Ciléo la regarda partir avec un profond sentiment de culpabilité. Il se trouvait nul de devoir envoyer une gamine de seize ans affronter la faune sauvage pour récupérer son matériau. En tant que gestionnaire du Système de Stockage Pokémon, c’était un peu comme s’il travaillait pour les dresseurs, alors il pouvait leur demander des petits services de temps en temps, c’était un échange de bons procédés entre eux et lui. Mais Leaf était son amie, il était attaché à elle et de fait il avait peur pour elle, contrairement aux autres dont il se fichait pas mal.

 

Ciléo jeta une nouvelle fois un œil à l’horloge du centre pokémon. Il ne le faisait jamais normalement, mais là il n’était pas tranquille.

« Grani grani ? S’enquérait son granivol, il voyait bien que son dresseur était inquiet.

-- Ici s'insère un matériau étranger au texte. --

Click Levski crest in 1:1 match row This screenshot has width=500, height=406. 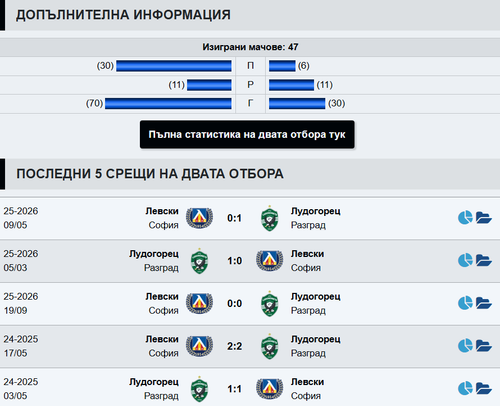tap(269, 389)
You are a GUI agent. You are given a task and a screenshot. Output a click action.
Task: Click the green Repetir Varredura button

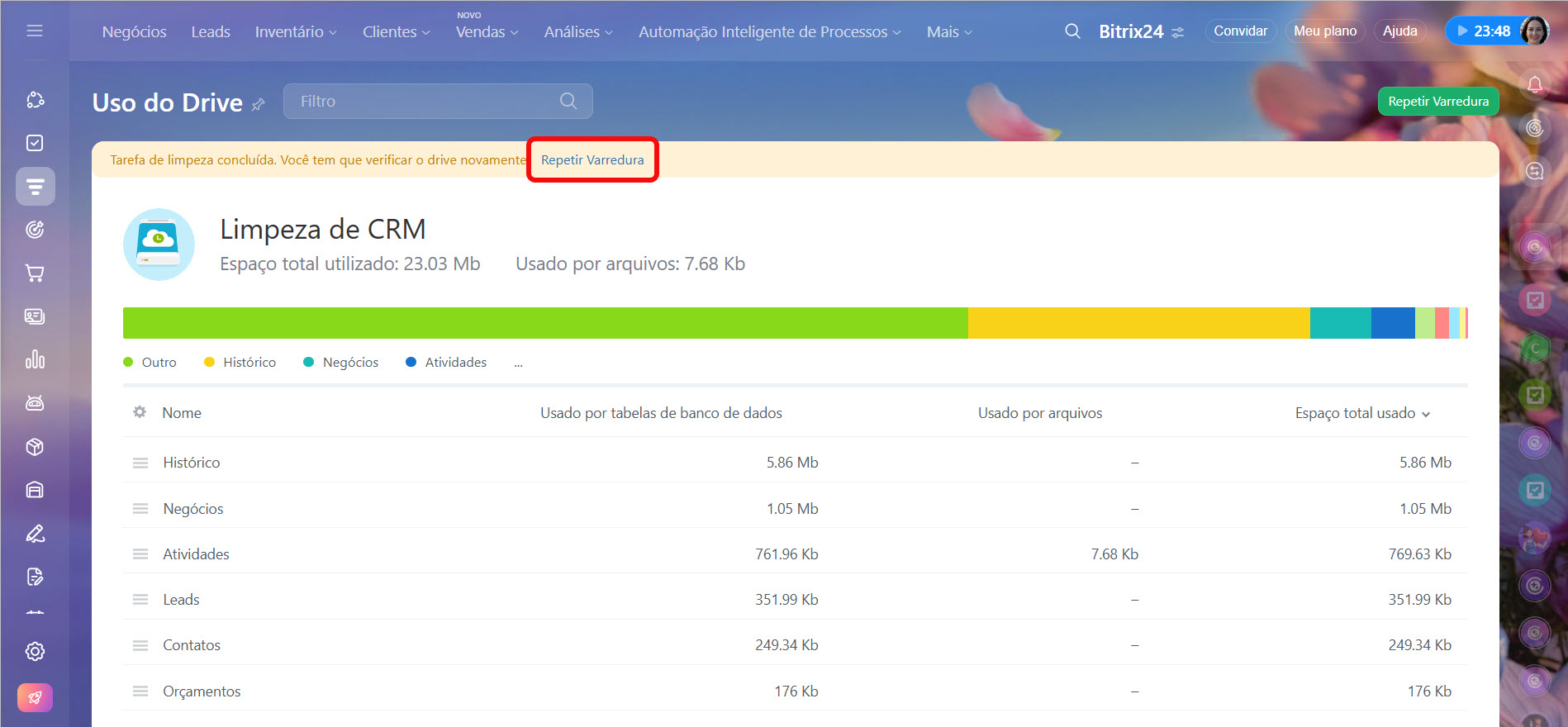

- Elle devrait déjà être revenue. Si je tiens compte des horaires de la Flèche des Mers, de la durée de la traversée, du temps nécessaire pour descendre au fond du Trou Percé…

- Grani.

- Je n’ose pas l’appeler, si elle est dans une situation périlleuse je risque de lui causer des problèmes supplémentaires. »

Leaf était partie depuis deux jours maintenant. La dresseuse était rapide et efficace, quarante-huit heures auraient dû être largement suffisantes pour rejoindre la sixième île. Elle avait déjà exploré la Vallée Ruine à plusieurs reprises, Ciléo et elle avaient même fait de la randonnée ensemble là-bas. Elle ne risquait donc pas de se perdre.

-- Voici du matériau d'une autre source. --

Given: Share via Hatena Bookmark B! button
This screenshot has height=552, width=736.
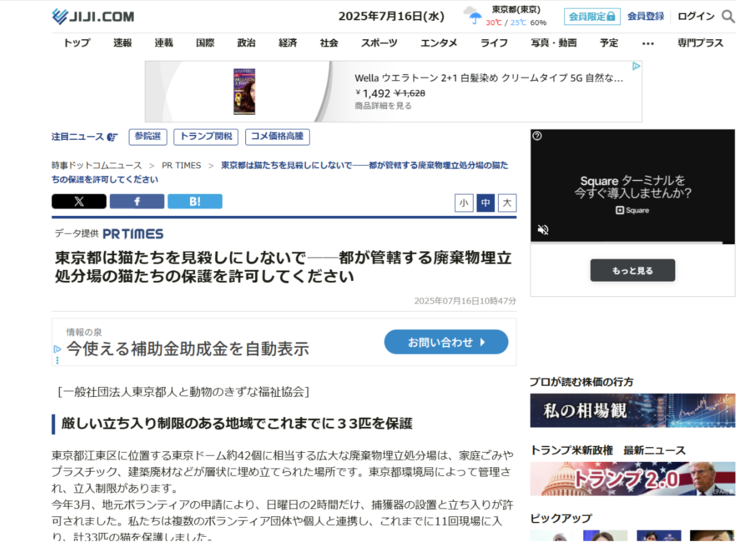Looking at the screenshot, I should [194, 202].
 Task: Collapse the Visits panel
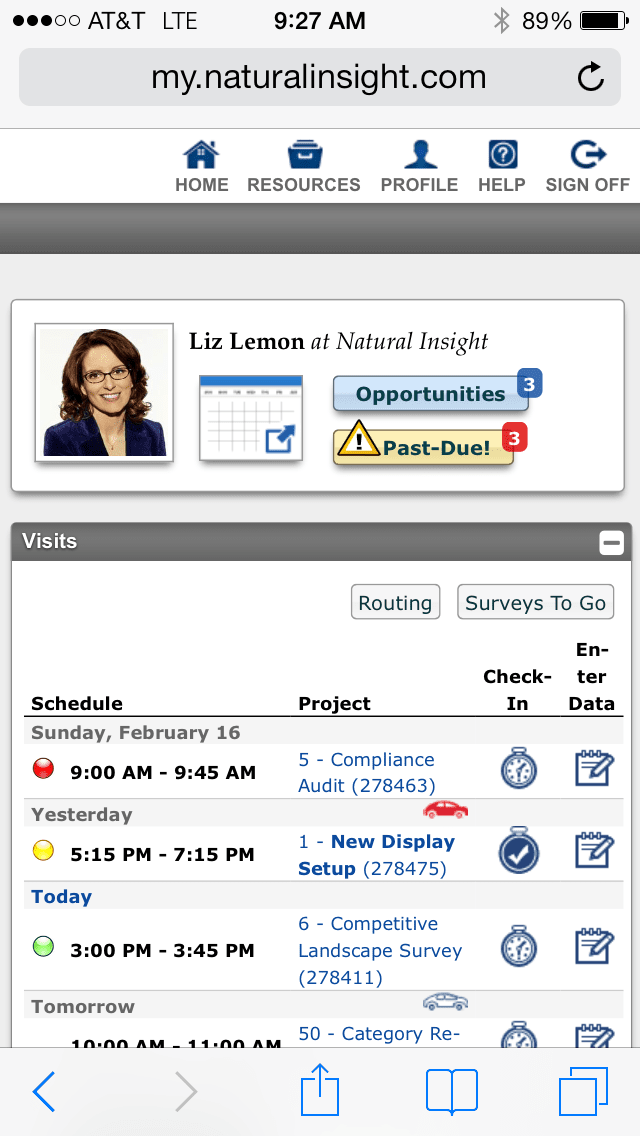pyautogui.click(x=610, y=543)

Deux jours de plus s’écoulèrent. Ce n’était pas normal, Ciléo n’en dormait plus la nuit. A plusieurs reprises, il fit des erreurs de programmation, ça ne lui était jamais arrivé en dix ans. Il n’arrêtait pas de songer à Leaf, il se demandait où elle était en s’imaginant le pire à chaque fois.

En la voyant apparaître dans le hall du centre pokémon, Ciléo poussa un gros soupir de soulagement, il ne pensait plus du tout à sa pierre, c’était paradoxal vu que c’était à cause de sa quête que Leaf était partie vagabonder sur l’île six. Il accourut vers elle avec ferveur, elle se sentit bercée par un millier de tyltons, avant de déchanter très vite.

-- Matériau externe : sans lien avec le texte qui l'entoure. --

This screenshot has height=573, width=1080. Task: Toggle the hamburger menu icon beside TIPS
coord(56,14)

« Te revoilà ! Je me demandais ce que tu faisais, c’était plus long que prévu ! »

Les mots de son angoisse étaient très maladroits, Leaf relâcha les épaules et grimaça. Dépitée, elle lui présenta le saphir. Son bras était assorti à la gemme azur : il était couvert de bleus, Ciléo le remarqua immédiatement. Avant qu’elle ne déballe la pierre, il allait lui demander si elle allait bien, si elle n’était pas blessée, il se tût, il avait la réponse sous les yeux. Il se mordit la lèvre inférieure avant de prendre délicatement le saphir.

« Leaf, tu as dû te donner du mal pour l’obtenir, n’est-ce pas ? »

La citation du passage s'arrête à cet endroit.